WORK TASK:
The entries below contain a line with "Select model F9300I in the table" and a line with "Given: View the". Quote exactly those two lines and all lines between them.

SUPPLIED INFORMATION:
┄┄┄┄┄┄

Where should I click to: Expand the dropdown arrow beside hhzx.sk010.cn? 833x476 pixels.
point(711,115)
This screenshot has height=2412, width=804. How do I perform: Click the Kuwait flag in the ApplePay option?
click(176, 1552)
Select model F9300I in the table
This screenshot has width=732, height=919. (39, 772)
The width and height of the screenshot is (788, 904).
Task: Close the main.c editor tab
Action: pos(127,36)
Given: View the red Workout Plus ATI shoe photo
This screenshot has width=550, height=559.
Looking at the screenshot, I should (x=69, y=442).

┄┄┄┄┄┄

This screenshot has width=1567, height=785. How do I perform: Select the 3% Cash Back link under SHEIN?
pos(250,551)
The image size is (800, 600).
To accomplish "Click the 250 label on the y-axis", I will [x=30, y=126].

┄┄┄┄┄┄

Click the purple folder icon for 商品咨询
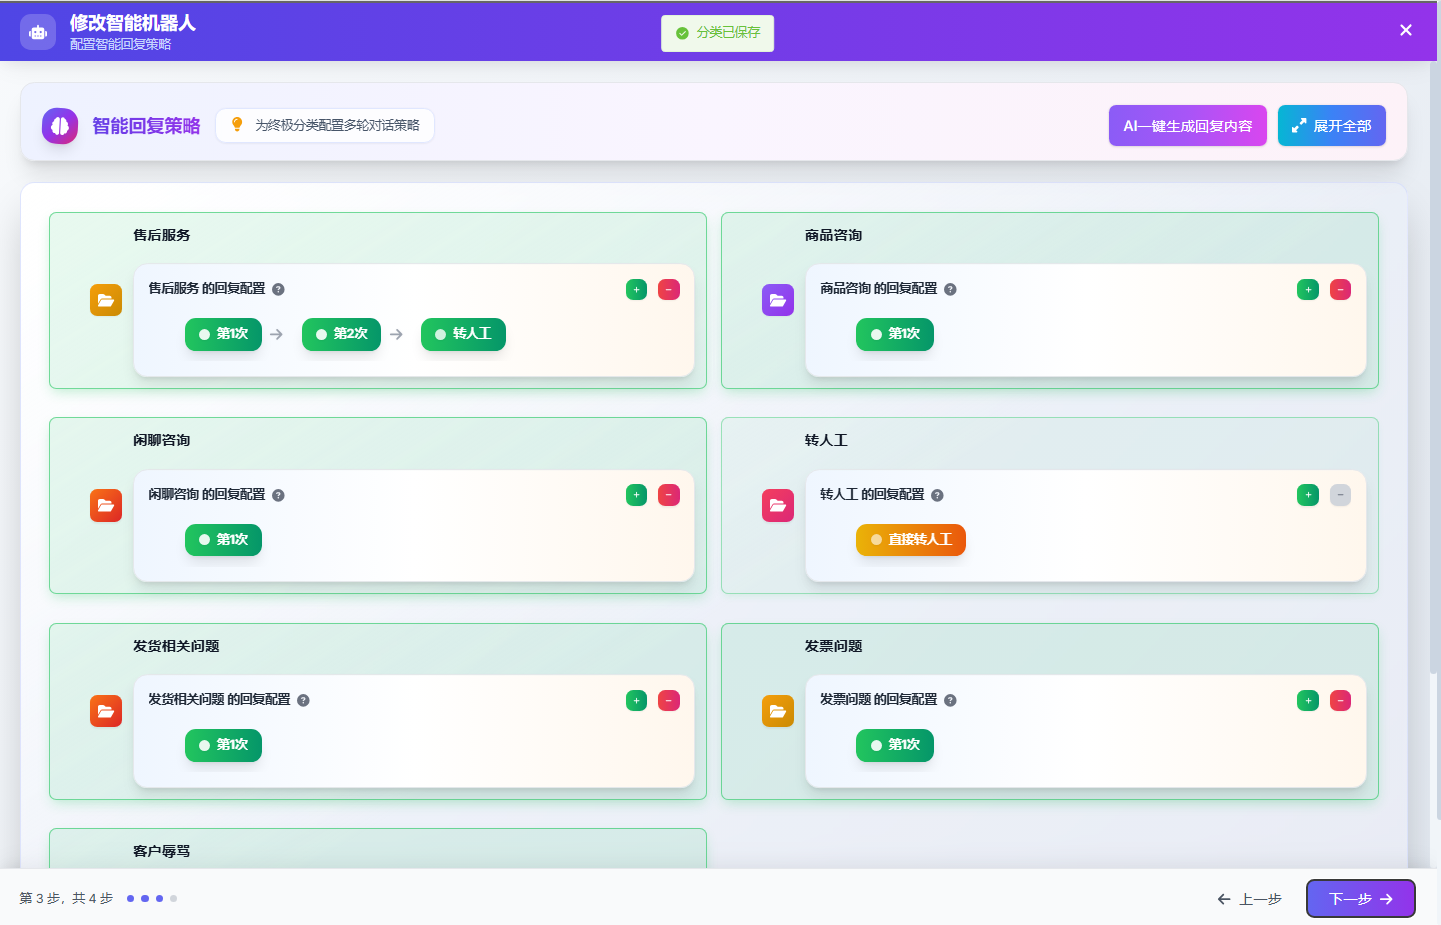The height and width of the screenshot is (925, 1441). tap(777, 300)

┄┄┄┄┄┄

THE COMPLETED TASK:
Select model F9300I in the table
This screenshot has width=732, height=919. (39, 772)
The width and height of the screenshot is (788, 904).
Task: Close the main.c editor tab
Action: pos(127,36)
Given: View the red Workout Plus ATI shoe photo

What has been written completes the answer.